= Sharp Family Tourism and Education Center =

Building at Florida Southern College

The Sharp Family Tourism and Education Center is a posthumous addition to Frank Lloyd Wright's Child of the Sun building complex at Florida Southern College in Lakeland, Florida. Wright oversaw the construction of twelve buildings on Florida Southern's campus between 1938 and 1958. He also designed a Usonian house in 1939 meant to be used for faculty housing. Wright produced plans for 14 of the homes to be built on the college campus, but the plan was never carried through. In 2013, the College completed construction of the design as the featured structure in the Sharp Family Tourism and Education Center.

The 1,700 sq. ft.
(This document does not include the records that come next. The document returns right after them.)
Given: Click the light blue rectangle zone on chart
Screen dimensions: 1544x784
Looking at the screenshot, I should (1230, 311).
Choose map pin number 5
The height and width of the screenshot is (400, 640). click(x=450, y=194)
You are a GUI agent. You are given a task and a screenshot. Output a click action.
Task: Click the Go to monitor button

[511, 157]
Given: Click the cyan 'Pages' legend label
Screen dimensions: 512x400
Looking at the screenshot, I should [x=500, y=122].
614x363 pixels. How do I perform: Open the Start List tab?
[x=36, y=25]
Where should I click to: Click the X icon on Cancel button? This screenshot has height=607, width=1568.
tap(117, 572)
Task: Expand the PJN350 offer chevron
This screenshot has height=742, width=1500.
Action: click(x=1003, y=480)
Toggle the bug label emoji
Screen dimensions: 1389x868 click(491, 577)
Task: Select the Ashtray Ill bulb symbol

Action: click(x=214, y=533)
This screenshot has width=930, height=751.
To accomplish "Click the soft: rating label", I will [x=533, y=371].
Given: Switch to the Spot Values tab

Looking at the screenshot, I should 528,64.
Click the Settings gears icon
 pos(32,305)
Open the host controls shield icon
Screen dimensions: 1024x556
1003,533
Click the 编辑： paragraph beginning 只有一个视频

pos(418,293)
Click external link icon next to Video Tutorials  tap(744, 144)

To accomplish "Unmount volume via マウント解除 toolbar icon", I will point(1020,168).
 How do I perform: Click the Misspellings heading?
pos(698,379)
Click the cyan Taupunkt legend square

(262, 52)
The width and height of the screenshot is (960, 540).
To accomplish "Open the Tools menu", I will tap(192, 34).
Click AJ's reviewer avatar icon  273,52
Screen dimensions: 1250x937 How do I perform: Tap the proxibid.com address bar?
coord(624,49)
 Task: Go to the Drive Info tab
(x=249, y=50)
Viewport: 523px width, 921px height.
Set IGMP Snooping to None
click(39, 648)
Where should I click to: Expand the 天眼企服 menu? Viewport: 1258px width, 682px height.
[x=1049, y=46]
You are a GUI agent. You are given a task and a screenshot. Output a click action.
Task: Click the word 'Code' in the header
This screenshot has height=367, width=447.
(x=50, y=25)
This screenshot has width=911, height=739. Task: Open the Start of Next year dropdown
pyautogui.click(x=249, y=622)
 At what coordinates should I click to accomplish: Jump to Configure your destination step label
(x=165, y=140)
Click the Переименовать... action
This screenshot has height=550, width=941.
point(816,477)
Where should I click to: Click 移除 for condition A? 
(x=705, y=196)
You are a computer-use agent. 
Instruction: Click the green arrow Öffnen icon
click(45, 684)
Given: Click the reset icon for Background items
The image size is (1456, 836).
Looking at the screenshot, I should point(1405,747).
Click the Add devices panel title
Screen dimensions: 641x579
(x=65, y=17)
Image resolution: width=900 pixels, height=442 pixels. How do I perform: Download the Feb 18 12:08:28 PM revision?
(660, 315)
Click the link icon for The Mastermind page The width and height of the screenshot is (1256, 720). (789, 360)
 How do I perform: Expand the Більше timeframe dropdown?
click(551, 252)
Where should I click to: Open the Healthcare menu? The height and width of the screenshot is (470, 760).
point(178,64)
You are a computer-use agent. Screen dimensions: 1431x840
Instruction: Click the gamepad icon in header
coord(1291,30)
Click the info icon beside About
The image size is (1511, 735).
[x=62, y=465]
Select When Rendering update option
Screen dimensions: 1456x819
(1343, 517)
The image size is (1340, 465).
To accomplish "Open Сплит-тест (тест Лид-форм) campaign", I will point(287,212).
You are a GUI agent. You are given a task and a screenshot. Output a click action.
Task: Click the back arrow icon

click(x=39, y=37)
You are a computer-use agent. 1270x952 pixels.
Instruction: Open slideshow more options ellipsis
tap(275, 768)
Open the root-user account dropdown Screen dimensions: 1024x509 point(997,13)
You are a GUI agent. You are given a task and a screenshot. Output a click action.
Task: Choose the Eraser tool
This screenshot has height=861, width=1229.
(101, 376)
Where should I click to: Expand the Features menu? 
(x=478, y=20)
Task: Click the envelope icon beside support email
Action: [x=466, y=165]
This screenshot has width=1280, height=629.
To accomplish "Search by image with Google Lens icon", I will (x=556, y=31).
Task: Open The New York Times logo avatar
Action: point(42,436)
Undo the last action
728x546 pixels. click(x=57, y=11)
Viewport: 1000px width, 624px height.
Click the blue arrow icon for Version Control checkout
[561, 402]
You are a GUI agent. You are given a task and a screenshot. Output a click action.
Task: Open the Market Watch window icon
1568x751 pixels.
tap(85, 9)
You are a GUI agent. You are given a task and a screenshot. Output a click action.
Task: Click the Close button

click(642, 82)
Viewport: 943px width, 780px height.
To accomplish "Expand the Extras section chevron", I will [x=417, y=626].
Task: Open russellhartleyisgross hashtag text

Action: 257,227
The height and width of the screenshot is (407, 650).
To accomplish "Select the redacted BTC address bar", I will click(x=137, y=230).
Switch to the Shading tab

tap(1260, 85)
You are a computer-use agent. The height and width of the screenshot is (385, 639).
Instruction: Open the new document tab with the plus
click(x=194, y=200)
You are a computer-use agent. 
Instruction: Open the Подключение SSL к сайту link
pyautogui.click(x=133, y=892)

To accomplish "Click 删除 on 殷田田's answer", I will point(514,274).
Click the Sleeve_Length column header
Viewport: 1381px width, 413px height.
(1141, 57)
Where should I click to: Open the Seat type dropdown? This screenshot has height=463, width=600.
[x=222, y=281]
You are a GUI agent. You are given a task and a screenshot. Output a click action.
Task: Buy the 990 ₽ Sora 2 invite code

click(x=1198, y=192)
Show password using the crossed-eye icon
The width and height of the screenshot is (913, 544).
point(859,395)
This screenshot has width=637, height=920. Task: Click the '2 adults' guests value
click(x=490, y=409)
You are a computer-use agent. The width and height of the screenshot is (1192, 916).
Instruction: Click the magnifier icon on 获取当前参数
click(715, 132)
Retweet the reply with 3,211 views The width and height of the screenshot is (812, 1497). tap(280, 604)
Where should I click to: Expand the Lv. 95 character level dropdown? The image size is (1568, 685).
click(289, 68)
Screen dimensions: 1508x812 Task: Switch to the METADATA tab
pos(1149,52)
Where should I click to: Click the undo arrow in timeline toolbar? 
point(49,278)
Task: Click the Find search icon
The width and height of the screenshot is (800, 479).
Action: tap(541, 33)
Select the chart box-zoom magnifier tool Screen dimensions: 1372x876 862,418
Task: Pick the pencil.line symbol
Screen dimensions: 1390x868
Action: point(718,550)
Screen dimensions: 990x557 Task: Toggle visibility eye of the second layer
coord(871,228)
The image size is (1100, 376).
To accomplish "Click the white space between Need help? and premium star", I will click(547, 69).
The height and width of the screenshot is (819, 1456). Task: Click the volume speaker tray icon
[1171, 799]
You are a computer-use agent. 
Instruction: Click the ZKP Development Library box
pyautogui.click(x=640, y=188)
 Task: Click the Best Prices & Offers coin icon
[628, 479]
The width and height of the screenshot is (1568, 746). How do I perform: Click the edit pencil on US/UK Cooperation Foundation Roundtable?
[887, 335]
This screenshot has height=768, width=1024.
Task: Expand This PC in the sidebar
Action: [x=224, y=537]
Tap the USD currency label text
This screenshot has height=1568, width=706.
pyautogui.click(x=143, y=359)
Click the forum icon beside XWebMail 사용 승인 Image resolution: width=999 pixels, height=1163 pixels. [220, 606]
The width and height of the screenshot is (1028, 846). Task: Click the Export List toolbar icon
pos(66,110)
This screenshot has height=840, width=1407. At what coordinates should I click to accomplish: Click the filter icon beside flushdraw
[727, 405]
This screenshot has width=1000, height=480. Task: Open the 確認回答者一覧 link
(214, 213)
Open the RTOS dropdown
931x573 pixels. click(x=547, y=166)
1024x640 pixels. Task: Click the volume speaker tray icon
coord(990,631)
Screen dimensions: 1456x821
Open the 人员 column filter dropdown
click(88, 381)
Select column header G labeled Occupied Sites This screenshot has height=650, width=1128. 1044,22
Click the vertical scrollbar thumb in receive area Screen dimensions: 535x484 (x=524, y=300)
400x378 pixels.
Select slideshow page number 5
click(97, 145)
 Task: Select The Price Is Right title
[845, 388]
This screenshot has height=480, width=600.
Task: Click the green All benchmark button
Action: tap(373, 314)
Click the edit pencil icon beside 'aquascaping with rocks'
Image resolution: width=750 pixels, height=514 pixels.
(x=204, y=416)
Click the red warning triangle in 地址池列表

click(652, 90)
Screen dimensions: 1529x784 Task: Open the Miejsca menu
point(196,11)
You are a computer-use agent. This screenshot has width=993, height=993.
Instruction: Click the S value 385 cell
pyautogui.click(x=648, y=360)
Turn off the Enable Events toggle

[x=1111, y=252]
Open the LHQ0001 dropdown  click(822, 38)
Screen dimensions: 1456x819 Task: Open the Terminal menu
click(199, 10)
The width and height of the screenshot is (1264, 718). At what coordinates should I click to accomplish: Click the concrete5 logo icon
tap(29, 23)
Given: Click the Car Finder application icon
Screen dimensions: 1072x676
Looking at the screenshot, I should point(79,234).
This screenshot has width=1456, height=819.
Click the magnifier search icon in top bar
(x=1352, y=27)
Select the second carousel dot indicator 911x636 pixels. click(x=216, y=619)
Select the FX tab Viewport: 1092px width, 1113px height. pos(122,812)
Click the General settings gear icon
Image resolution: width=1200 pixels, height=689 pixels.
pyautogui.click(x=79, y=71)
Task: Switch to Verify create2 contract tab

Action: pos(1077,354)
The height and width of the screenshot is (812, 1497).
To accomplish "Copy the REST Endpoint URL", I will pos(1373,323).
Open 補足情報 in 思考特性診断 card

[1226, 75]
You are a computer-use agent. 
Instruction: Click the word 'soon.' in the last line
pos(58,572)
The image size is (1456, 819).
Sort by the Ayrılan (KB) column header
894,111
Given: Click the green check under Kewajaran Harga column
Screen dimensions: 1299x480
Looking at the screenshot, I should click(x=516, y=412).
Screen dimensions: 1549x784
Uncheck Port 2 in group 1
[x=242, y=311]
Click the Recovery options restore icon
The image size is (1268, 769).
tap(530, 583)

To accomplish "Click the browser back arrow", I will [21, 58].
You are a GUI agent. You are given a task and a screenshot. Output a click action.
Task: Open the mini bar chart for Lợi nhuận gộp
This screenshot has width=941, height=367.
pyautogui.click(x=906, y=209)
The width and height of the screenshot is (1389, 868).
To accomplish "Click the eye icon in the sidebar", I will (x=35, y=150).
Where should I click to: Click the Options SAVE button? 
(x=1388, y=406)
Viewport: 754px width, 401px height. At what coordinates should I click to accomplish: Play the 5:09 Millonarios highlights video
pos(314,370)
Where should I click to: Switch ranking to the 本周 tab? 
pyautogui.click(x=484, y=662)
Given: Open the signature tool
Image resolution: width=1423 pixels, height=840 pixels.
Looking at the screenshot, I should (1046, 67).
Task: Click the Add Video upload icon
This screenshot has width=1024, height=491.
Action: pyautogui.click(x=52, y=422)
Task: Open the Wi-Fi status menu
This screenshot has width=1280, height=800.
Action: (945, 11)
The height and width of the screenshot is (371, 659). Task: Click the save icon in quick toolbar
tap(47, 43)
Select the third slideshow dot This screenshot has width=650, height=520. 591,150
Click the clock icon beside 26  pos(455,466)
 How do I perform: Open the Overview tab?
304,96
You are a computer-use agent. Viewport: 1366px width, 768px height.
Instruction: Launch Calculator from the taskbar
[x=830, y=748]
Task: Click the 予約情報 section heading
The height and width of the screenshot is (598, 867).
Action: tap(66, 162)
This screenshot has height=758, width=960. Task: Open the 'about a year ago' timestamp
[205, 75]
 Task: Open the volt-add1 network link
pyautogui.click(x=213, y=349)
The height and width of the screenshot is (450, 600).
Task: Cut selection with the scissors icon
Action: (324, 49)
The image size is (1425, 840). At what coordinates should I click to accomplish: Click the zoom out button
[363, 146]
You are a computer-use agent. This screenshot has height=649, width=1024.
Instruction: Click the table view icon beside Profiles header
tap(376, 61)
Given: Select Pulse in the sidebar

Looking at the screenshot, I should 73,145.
Usonian house features textile-block construction and colored glass inserts in perforated concrete blocks, both signature elements of Wright’s building designs at Florida Southern, as well as furnishings designed by Wright. The two-bedroom house was similar in design to Herbert and Katherine Jacobs First House, the first of Wright’s Usonian houses.

The Sharp Family Tourism and Education Center offers a variety of self-guided, docent-led, and group tours of the Wright campus. The Center provides a home for the permanent display of photographs, furniture, and drawings depicting Wright’s relationship with the College. A documentary film about the Wright’s work at Florida Southern is also available for visitors to view while touring the Usonian house. The Center also acts as a home for visiting exhibits on loan from various other Wright sites.

The Child of the Sun collection is the largest single-site collection of Wright’s work in the world and designated as a National Historic Landmark in 2012.